Supplied information:
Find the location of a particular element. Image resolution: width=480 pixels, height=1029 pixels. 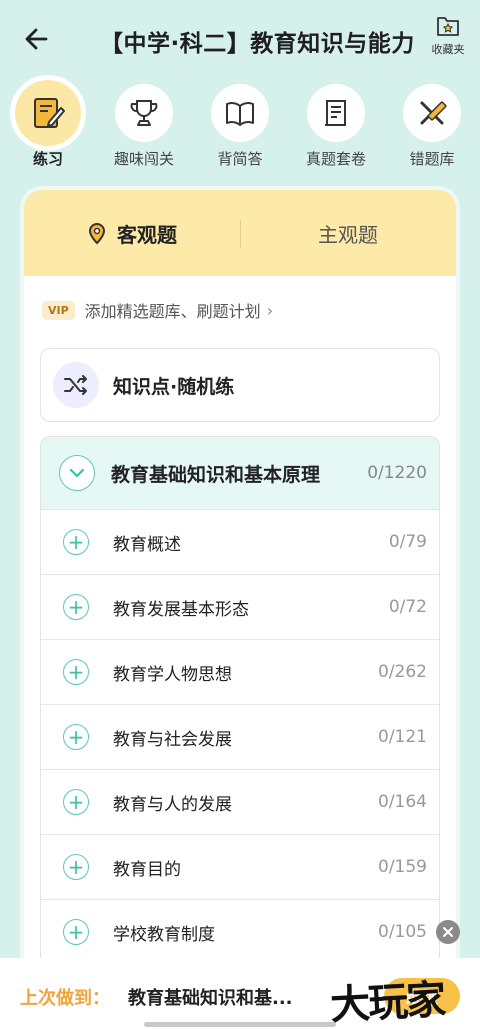

page-title: 【中学·科二】教育知识与能力 is located at coordinates (258, 44).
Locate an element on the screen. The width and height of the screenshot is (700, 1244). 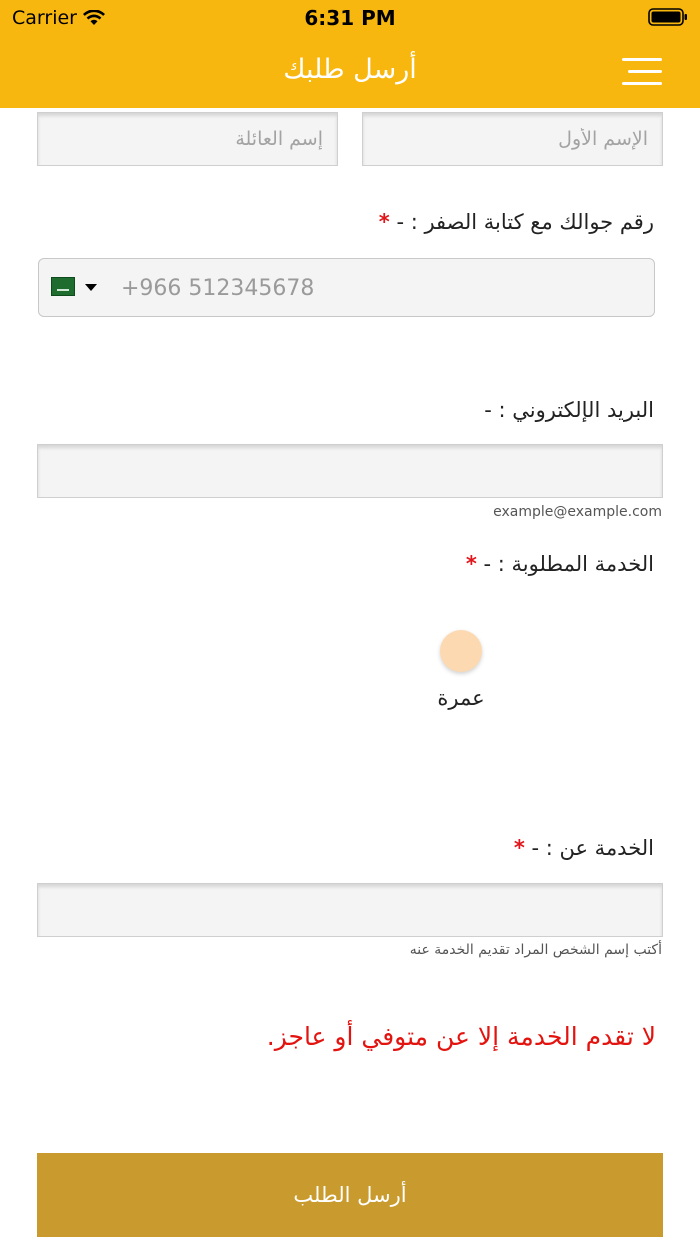
email-field is located at coordinates (350, 471).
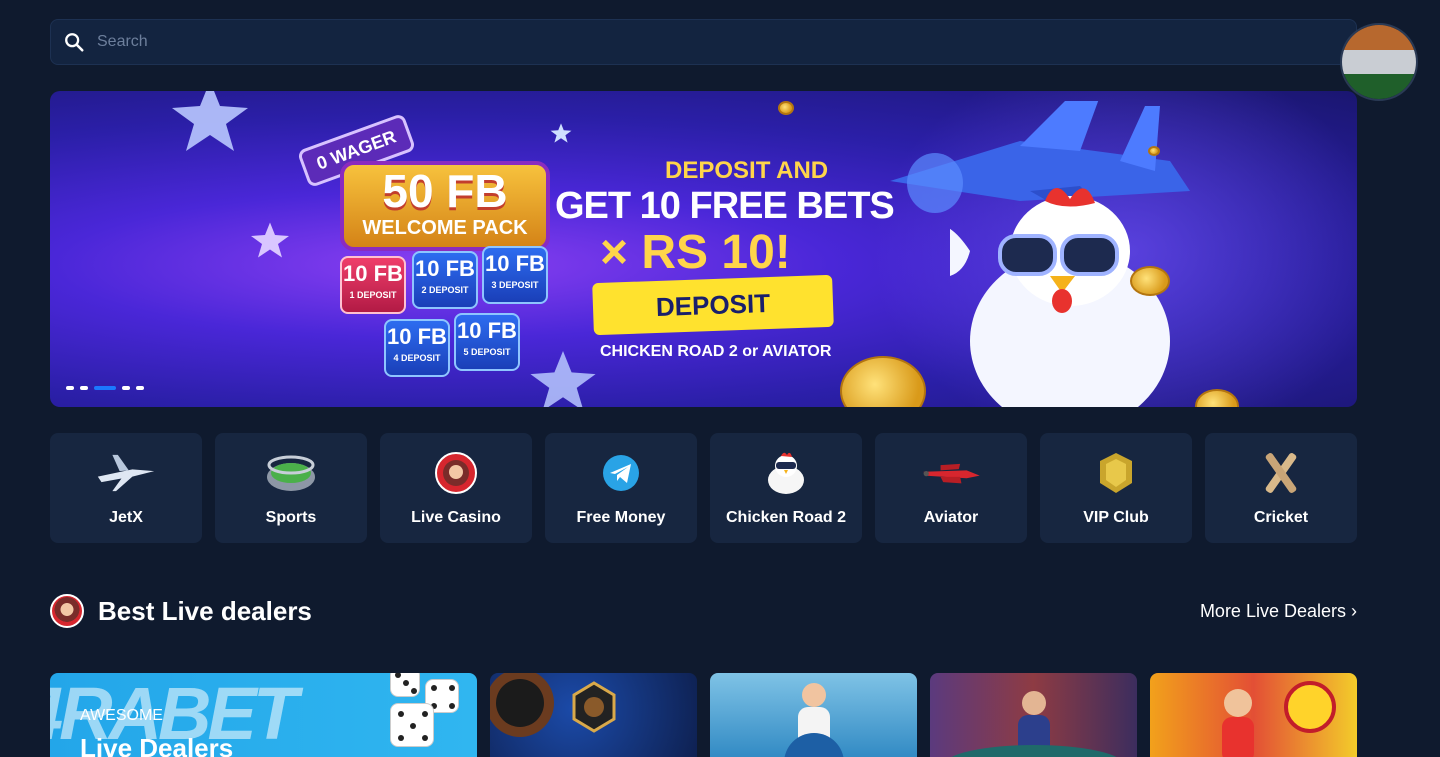 This screenshot has height=757, width=1440. What do you see at coordinates (1281, 473) in the screenshot?
I see `cricket-bats-icon` at bounding box center [1281, 473].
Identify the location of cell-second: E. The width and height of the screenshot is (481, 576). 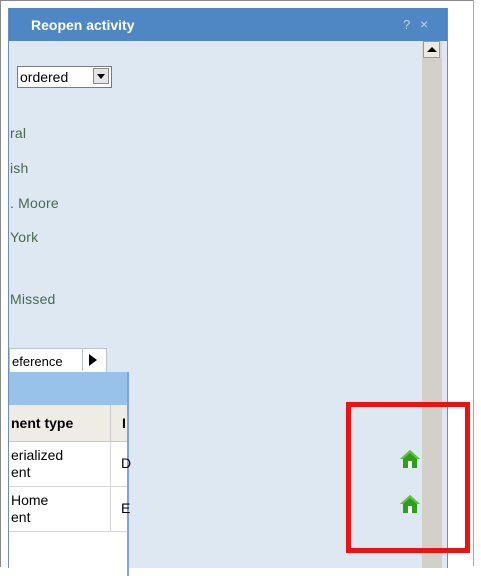
(126, 508).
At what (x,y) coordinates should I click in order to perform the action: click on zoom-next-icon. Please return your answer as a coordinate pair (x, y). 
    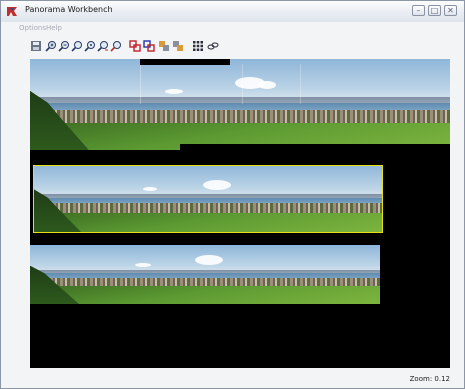
    Looking at the image, I should click on (116, 46).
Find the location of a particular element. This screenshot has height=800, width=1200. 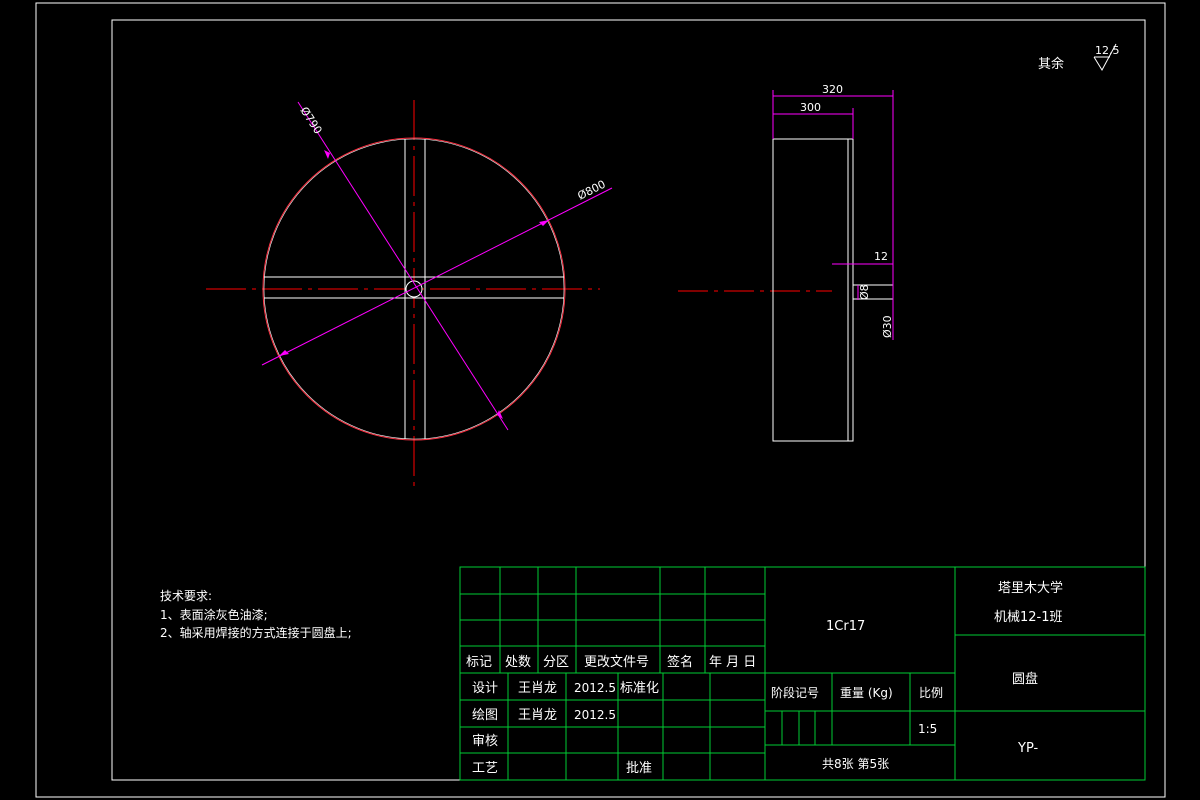

header-count: 处数 is located at coordinates (518, 662).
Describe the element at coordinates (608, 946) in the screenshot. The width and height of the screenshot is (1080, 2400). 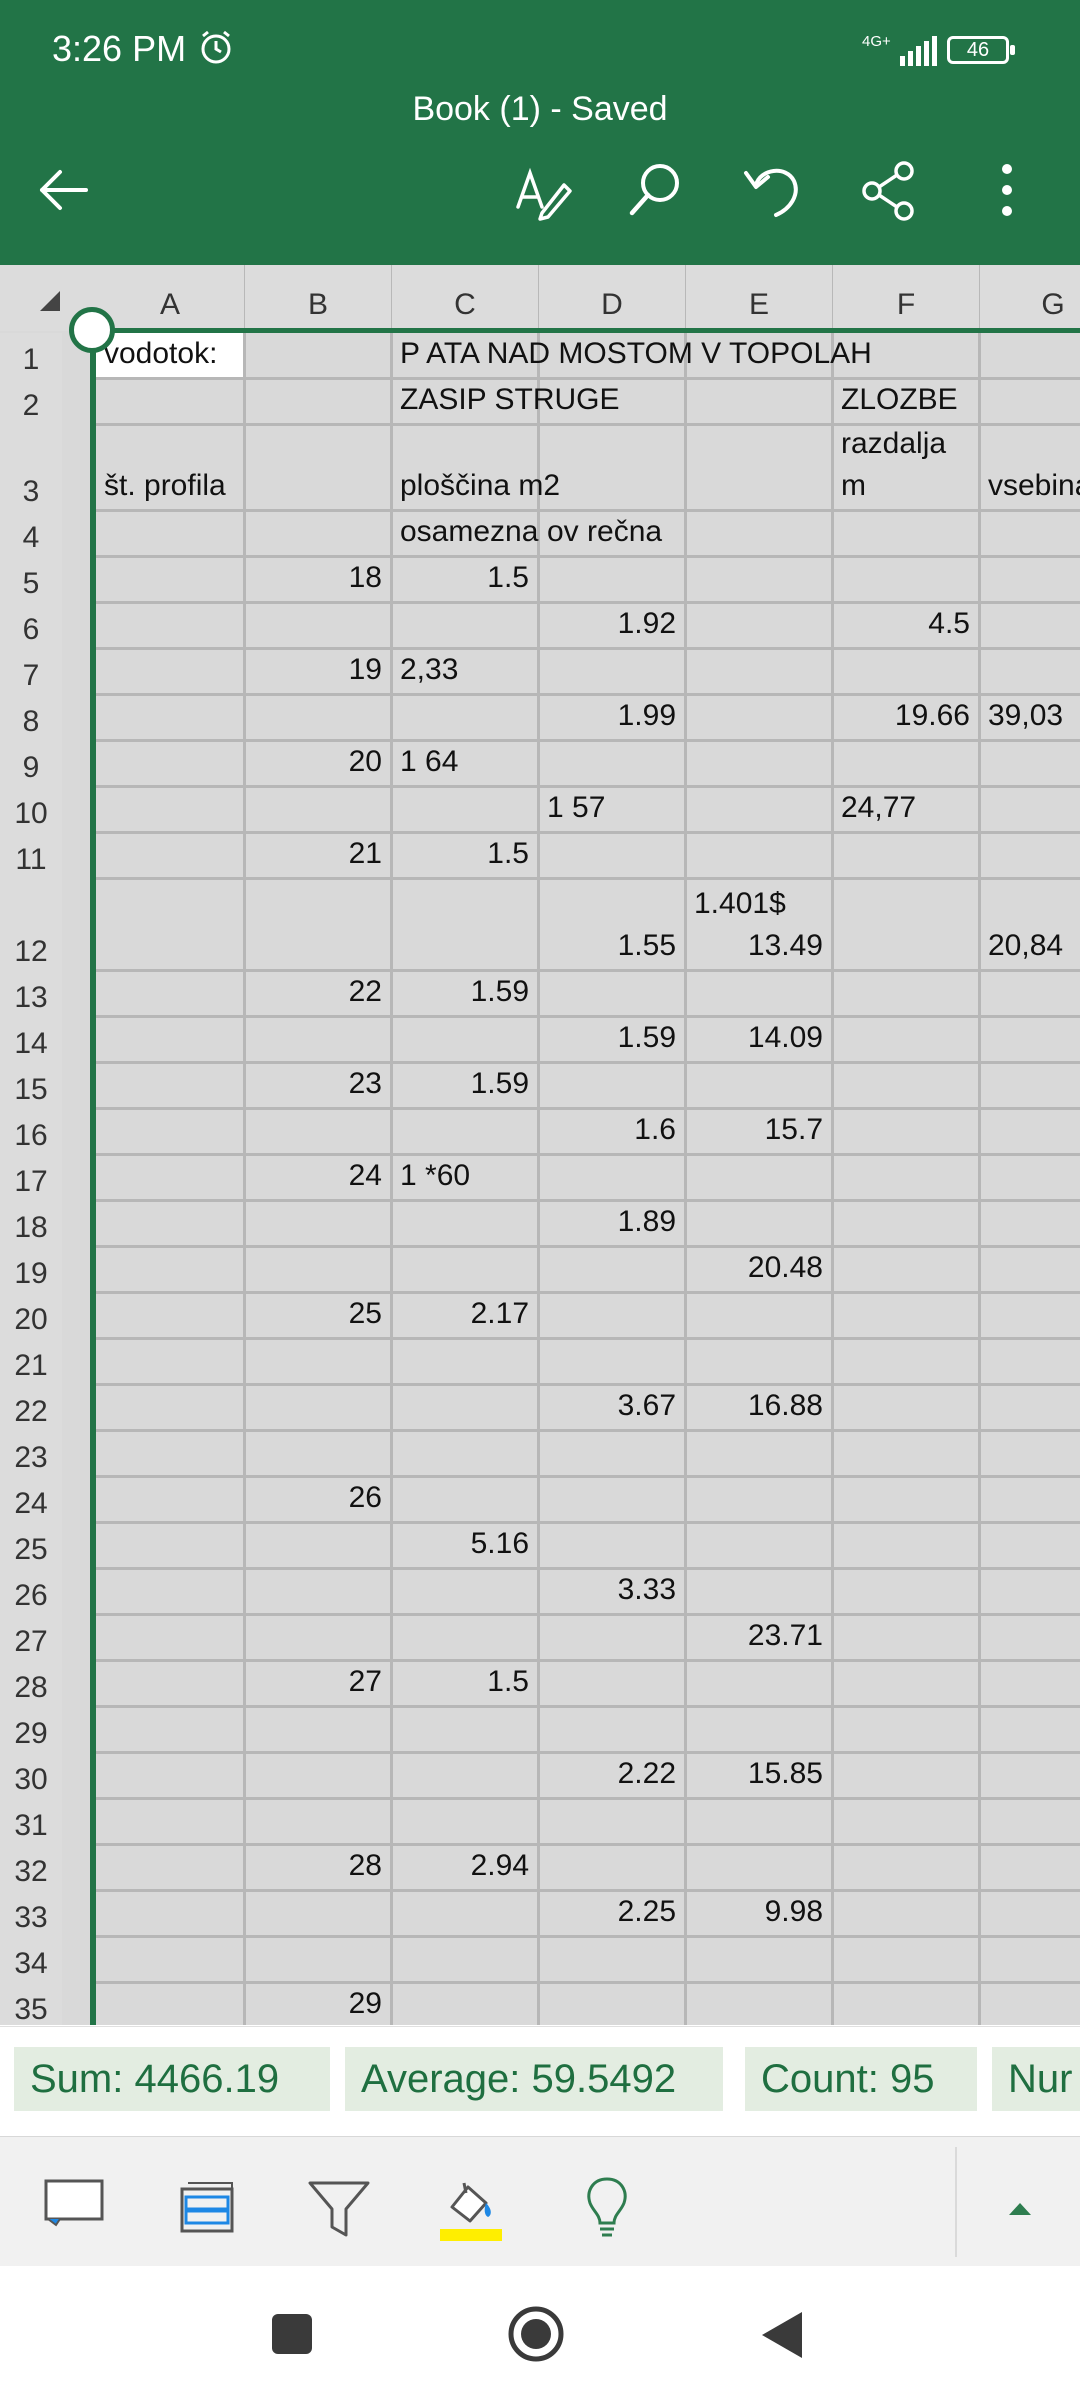
I see `cell-d12: 1.55` at that location.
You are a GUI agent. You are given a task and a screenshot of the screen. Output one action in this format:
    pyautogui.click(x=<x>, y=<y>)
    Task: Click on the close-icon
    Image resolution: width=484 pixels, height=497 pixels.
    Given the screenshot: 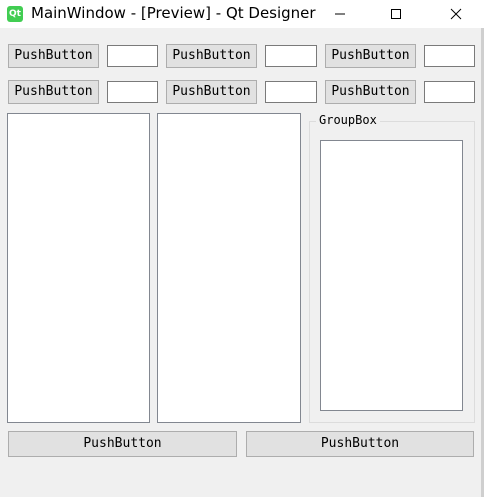 What is the action you would take?
    pyautogui.click(x=456, y=14)
    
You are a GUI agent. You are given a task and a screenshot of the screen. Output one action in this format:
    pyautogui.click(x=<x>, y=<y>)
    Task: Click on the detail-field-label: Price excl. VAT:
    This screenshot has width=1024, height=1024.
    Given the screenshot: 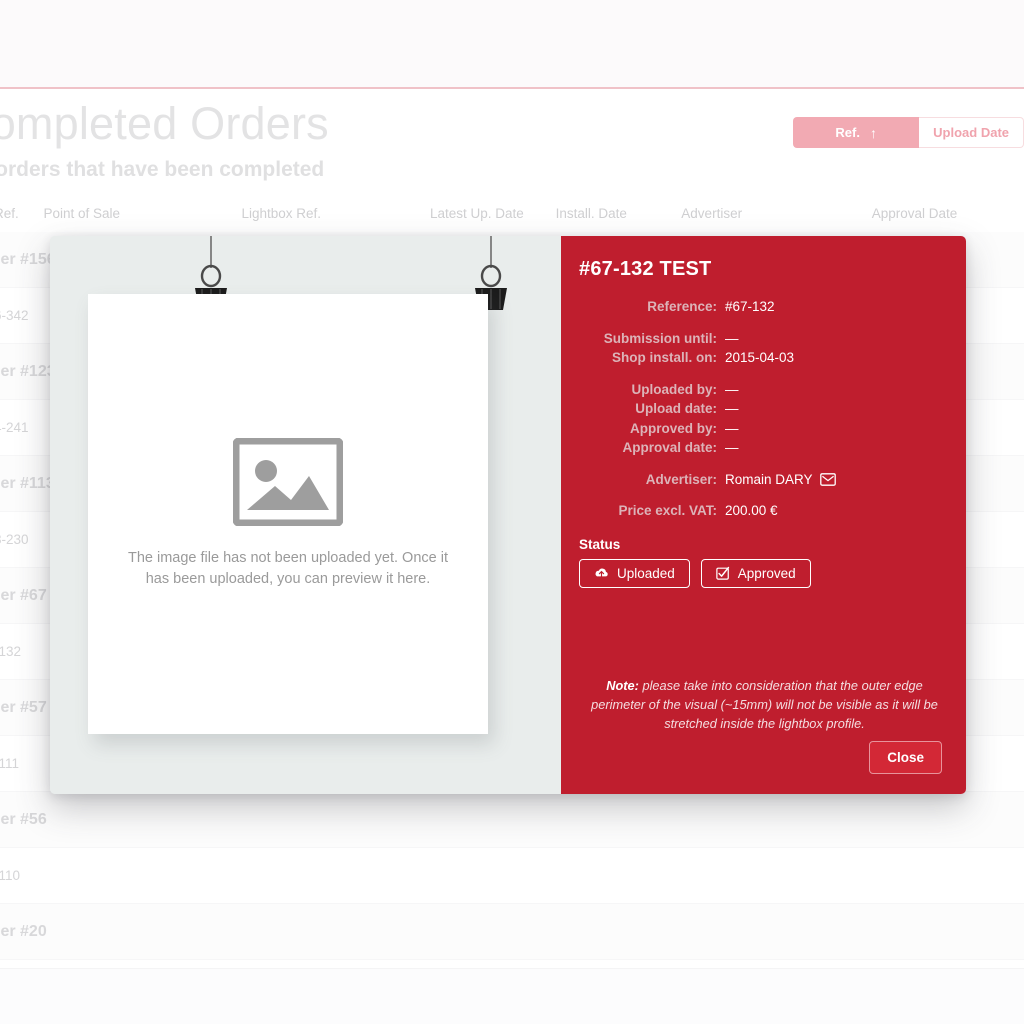 What is the action you would take?
    pyautogui.click(x=668, y=510)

Problem to solve: Turn the lines above, from the line with "Describe the element" to the line with "at that location.", into a numbered list with no blank lines. Leave the pictures out.

Output for this task:
1. Describe the element at coordinates (608, 946) in the screenshot. The width and height of the screenshot is (1080, 2400). 
2. I see `cell-d12: 1.55` at that location.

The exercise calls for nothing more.